*PROMPT*. Return only the part that opens with the line containing "Launch Chrome from the taskbar" and closes with the line containing "The width and", swapping "taskbar" for "Start menu" and leaving everything else unchanged.

*DATA SHOWN*.
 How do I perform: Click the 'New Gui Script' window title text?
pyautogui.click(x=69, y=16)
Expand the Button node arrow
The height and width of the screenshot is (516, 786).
==
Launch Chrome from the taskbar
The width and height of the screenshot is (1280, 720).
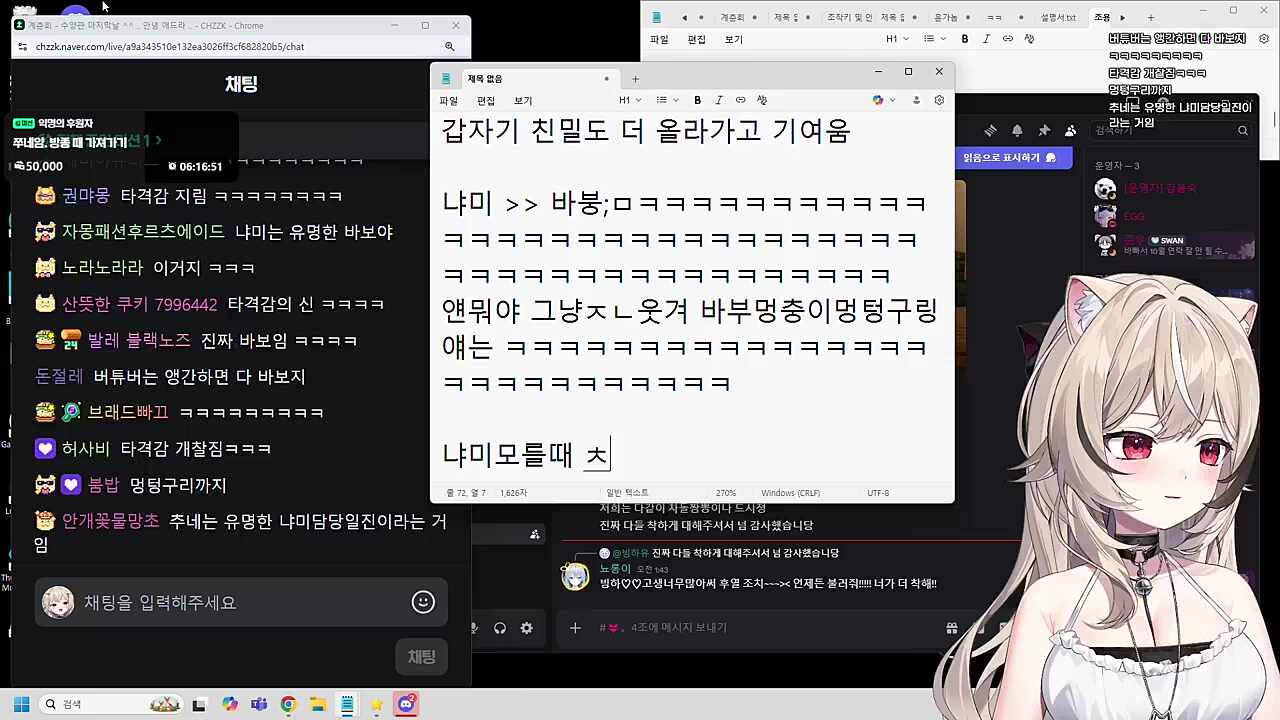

*REPLY*.
Launch Chrome from the Start menu
The width and height of the screenshot is (1280, 720).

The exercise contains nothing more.